• _TEXT EXTRACT_:
All posts by Jonathan Chevreau

Retired Money: A third of OAS recipients can also expect Guaranteed Income Supplement

My latest MoneySense Retired Money column was published today and looks at the Guaranteed Income Supplement (GIS) to Old Age Security. You can find the full column by clicking on the highlighted headline adjacent: What to expect when applying for GIS.

Service Canada says as of June 2017, 1.94 million seniors were receiving the GIS, roughly a third of the country’s 5.93 million OAS pensioners.

You can get an overview of the GIS program at the Service Canada web site. It says the first requirement to receive GIS is that you also qualify for and are receiving OAS. So that means you have to be age 65: unlike CPP (which can pay reduced benefits as early as age 60), there’s no such thing as early OAS or early GIS, except in certain special circumstances. If you were automatically enrolled in OAS, you should apply for GIS three months before your 65th birthday.

Maximum monthly GIS payments for a single is $871.86: tax-free!

How much can you receive if you qualify? Service Canada’s media relations department says that as of the July to September 2017 quarter, maximum GIS amounts for those receiving the full OAS pension of $583.74 a month are $871.86 a month for a single, widowed or divorced OAS pensioner (so adding the two, $1,455.60 a month); $524.85 if your spouse/partner receives full OAS, $871.86 if your spouse does not receive an OAS pension or the Allowance, and $524.85 if the spouse receives the Allowance.

• _THE TASKS_:
A. According to the GIS post, about how many seniors were receiving the Guaranteed Income Supplement as of June 2017?
B. Condense the paragraph of the GIS post that begins "You can get an overview" into a short bulleted list that keeps its main facts.
C. Retype the GIS post from "Maximum monthly GIS" up to and including "receives the Allowance.".

• _EXCERPTED RECORDS_:

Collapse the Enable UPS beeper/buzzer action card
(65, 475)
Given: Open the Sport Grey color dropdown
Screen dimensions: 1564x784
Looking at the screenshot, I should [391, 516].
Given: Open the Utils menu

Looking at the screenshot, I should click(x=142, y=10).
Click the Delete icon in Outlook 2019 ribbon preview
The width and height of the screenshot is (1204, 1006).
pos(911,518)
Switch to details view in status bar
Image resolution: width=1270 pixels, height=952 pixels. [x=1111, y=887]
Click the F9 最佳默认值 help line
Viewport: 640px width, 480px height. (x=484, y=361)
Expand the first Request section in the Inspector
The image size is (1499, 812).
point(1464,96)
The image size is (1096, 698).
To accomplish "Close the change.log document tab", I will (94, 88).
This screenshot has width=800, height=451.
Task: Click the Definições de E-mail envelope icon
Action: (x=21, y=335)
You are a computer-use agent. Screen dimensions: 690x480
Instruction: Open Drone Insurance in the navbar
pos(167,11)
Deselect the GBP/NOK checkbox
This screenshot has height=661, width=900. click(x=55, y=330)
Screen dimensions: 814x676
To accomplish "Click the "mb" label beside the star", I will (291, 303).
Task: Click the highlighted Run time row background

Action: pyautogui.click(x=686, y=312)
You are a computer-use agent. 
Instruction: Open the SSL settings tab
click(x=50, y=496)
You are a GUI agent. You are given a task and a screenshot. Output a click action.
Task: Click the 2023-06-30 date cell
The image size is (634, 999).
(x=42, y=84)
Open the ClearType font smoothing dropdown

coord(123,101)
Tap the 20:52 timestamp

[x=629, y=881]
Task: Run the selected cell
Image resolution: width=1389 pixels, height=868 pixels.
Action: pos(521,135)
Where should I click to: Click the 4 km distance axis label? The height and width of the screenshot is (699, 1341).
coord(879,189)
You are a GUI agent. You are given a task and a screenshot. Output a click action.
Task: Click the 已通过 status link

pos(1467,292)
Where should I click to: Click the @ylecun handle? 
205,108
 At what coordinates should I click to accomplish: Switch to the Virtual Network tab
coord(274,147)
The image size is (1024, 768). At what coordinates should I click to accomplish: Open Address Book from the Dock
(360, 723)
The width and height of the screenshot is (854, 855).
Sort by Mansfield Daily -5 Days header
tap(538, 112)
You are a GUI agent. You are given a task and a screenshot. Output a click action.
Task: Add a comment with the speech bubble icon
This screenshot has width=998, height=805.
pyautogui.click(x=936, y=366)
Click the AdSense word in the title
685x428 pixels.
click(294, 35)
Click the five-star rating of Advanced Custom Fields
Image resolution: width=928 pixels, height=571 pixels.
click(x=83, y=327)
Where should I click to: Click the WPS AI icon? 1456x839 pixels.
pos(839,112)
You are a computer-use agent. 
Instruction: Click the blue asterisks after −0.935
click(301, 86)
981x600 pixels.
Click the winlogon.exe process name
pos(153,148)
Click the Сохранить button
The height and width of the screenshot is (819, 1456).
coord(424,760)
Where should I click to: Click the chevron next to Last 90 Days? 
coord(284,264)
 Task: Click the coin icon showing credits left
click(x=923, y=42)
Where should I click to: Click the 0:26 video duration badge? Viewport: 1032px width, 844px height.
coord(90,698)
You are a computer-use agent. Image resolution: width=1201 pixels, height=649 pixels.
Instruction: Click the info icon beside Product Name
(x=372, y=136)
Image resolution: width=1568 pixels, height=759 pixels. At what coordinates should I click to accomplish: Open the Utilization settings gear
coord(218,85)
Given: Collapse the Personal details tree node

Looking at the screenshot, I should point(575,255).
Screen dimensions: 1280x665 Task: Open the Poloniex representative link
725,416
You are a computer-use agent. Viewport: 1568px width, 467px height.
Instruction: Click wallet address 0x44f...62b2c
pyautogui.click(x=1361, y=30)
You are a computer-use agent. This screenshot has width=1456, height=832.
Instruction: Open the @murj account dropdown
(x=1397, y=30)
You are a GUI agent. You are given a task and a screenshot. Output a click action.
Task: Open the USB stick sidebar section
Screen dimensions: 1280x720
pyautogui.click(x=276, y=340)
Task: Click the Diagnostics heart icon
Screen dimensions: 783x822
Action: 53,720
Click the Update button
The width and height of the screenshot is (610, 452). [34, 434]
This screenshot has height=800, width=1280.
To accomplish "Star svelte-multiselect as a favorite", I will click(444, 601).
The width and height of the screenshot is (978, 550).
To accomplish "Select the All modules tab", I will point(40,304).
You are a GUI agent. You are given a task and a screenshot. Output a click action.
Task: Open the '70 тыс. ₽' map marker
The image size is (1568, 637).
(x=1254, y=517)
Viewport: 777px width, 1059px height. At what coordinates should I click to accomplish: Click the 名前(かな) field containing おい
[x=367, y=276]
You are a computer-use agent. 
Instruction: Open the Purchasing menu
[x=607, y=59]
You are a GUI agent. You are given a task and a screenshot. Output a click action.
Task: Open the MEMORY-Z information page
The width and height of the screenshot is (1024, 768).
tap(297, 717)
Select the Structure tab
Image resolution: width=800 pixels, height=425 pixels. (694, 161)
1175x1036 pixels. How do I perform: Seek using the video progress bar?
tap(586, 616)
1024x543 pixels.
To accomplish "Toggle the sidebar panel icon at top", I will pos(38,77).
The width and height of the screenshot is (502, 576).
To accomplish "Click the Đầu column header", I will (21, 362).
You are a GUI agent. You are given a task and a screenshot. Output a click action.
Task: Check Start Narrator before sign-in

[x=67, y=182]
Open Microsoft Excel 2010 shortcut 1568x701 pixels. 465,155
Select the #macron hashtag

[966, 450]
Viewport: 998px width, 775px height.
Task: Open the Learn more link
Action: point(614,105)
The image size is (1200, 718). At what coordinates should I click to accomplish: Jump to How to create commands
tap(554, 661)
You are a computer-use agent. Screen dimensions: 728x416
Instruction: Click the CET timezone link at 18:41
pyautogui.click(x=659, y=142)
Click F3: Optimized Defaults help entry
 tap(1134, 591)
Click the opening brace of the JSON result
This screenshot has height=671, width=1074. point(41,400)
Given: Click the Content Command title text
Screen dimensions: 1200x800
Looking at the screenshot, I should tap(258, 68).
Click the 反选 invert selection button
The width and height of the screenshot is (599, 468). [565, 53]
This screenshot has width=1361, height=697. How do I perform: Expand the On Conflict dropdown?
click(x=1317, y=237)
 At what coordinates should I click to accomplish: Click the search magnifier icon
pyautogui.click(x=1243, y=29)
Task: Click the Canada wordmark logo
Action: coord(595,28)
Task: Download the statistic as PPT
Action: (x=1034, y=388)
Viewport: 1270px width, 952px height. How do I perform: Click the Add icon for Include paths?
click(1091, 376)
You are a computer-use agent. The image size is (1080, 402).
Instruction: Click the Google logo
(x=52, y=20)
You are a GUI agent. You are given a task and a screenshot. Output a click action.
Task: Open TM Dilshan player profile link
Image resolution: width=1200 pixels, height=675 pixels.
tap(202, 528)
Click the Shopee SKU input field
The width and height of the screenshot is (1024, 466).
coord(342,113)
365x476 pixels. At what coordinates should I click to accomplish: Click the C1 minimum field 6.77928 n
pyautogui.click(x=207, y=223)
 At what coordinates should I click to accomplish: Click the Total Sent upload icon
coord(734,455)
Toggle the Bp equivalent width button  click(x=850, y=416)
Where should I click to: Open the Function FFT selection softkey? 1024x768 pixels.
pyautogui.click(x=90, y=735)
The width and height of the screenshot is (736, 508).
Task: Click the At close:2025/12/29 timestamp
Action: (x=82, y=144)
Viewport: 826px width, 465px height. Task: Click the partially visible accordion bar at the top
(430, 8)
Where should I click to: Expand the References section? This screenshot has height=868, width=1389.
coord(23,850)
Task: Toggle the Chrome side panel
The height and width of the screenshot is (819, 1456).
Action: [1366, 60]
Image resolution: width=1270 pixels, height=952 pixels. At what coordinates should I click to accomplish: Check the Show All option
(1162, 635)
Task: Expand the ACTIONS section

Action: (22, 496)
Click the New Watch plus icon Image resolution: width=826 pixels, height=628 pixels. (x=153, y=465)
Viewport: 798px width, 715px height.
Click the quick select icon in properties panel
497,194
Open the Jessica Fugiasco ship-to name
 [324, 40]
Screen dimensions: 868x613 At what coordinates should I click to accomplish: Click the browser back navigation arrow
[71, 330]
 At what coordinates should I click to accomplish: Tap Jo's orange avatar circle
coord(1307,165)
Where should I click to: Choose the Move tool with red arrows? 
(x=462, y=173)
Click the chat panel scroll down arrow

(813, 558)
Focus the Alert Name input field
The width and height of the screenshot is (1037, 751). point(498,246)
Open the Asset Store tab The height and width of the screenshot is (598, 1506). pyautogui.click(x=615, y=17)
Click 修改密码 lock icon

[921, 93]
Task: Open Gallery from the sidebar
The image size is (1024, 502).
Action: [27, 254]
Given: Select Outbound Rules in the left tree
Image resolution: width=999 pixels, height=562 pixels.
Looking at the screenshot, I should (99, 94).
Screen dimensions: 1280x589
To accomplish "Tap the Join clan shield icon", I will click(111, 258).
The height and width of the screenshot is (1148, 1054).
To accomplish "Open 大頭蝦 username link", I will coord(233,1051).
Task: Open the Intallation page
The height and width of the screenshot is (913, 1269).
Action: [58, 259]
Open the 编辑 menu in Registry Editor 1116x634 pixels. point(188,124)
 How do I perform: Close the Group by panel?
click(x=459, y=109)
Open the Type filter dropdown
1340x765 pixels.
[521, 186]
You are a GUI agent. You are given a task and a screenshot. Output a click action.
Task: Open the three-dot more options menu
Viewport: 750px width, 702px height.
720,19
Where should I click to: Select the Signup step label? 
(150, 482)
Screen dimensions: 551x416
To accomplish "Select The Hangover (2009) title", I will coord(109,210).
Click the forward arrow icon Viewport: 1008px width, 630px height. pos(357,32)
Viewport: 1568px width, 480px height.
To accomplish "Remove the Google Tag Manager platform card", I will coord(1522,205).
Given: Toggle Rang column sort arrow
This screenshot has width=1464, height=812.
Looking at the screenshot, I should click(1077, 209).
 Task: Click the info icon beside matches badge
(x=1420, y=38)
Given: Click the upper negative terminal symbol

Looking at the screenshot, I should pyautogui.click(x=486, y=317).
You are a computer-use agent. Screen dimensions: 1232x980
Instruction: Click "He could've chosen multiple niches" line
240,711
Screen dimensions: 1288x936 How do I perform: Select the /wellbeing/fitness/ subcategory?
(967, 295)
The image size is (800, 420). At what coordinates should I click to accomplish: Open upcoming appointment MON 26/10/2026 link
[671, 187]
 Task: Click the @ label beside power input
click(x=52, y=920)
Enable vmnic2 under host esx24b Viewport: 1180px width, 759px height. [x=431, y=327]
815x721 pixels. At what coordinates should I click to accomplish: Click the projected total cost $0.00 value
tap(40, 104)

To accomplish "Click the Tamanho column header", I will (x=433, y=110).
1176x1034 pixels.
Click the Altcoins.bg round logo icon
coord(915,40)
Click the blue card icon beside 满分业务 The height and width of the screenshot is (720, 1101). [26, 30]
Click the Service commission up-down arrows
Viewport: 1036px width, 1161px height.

• _EXPECTED OUTPUTS_:
A. About 1.94 million seniors.

B.
- Service Canada's web site gives an overview of the GIS program.
- To receive GIS, you must first qualify for and be receiving OAS, so you must be 65.
- Unlike CPP, which can pay reduced benefits from age 60, there is no early OAS or early GIS, except in certain special circumstances.
- If you were automatically enrolled in OAS, apply for GIS three months before your 65th birthday.

C.
Maximum monthly GIS payments for a single is $871.86: tax-free!

How much can you receive if you qualify? Service Canada’s media relations department says that as of the July to September 2017 quarter, maximum GIS amounts for those receiving the full OAS pension of $583.74 a month are $871.86 a month for a single, widowed or divorced OAS pensioner (so adding the two, $1,455.60 a month); $524.85 if your spouse/partner receives full OAS, $871.86 if your spouse does not receive an OAS pension or the Allowance, and $524.85 if the spouse receives the Allowance.